Lower the Burden of Perfection From Your Child's Mind

“My child will be a supermodel. My child will be a doctor. My child will be an engineer. My kid will be a scientist one day.”- These are the everyday dialogues of today’s parents. Common! A single human can’t be everything you w...

Article Posted in: School Level Education

“My child will be a supermodel. My child will be a doctor. My child will be an engineer. My kid will be a scientist one day.”- These are the everyday dialogues of today’s parents.

Common! A single human can’t be everything you wish. It’s irrational and absurd.

But, at times we also desire for quietude from our kids thinking that’s a simple ask. We firmly believe parenthood is all about fulfilling our children’s requirements, monitoring their health and proper growth. While craving for this self-peace we fail to understand the needs of our kiddies’ little brains.

Being insane to achieve mental peace when a child does not meet the said expectation, the ruthlessness of the parents increases the willfulness of the toddler to become disobedient. Challenging the natural instinct of a child, we disrupt their thought process and morality towards life.

Keep in your mind that shaping of your child will come with your patience. You love your kids and want the best of everything for them. But, you decide, how can a single person pursue everything? Plus, there is a specific age for particular activities. A 4-year-old can’t be a pilot, or a 2-year-old can’t enter into Marathon.

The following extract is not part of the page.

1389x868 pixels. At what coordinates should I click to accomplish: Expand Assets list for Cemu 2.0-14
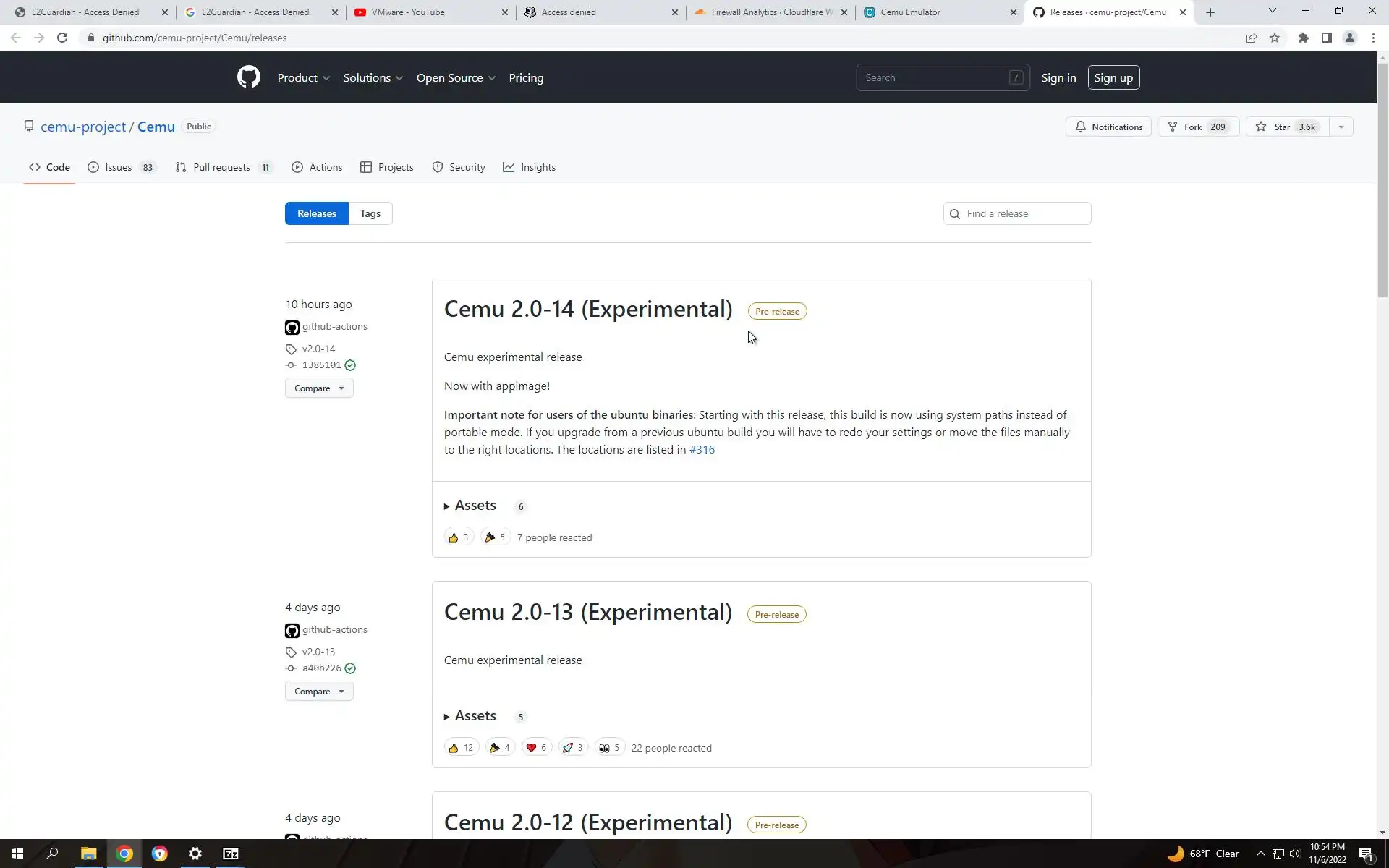point(475,506)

You may be confused about whether a 5-year-old can clean himself/ herself appropriately or an 8-year-old can study more than a couple of hours at a stretch. The primary reason behind the confusion is that a parent expects too much from the kids.

You need to estimate a specific kid’s abilities correctly. Studies show that we usually expect our kids to do things that are not yet fit for them and even punish and judge them if they fail to accomplish the task.

Every child is different and develops uniquely. We have to respect their individuality.

Do not compare your child to others

Scientific research has shown that we pay heed too much on the overestimation of the kids' self-control, equilibrium of the performances, the ability for perseverance and social capability. It is absolutely normal if a 2-year-old toddler throws tantrums if he/she is withdrawn from the usual routine. It’s not rational to surmise a 4-year-old little fellow to give 100% concentration on his/her math problems.

Little kids have imaginative minds. They daydream about everything. It vanishes with the passing time and growing maturity. The parents’ stress level soars high when the little souls don’t behave as per the expectations. It triggers certain changes in the elders’ behaviors. They become impatient and gradually irritated to the boiling point that ultimately leads to hitting the small kid or punishing him/her harshly.

If you continue to be a monster, your child will try to dodge your authority and keep secrets which may lead them to the wrong pathway of life. It has been surveyed that children of over-strict parents become criminals.

What should you do?

  • Concentrate on the work process instead of the result.

  • Direct the kids’ talents towards accomplishment slowly and steadily with patience.

  • Don’t hurry and let the child get on track.

  • Wait for the right age for the specific tasks.

  • Overloading a child is a complete prohibition.

  • Watch what is important. Don’t get confused by seeing the varieties of things going on in your surroundings.

  • If you face any strong opposition from the kids, revert from the distinct want for few days. Return to it with less demand.

  • Don’t be too harsh with a small kid. It will make him/her stubborn.

  • Make the learning environment funny and not gloomy. If the education becomes fun-filled, then it will attract the kids to participate gladly.

  • It’s the natural tendency of the humans to view the world as per the personal priorities.

  • Be less strict, make them sit for studies for less time, force them less to do a particular homework, etc.

  • Allow the child to chill and play.

  • Try to recognize the actual reason behind the child’s specific behavior.

Remember that the childhood habits set the life patterns. Expectations are good. Setting goal is okay. Check your projections. You are dealing with a small child who is encountering a variety of things for the first time. Their minds and body are growing, and it needs time to be fully aware and matured. Reconsider what’s negotiable in your exigency.

Have a break and think positively. Plan accordingly. Consult a counselor who can assure you the right suggestions for child handling. Be their role models. They will learn from you.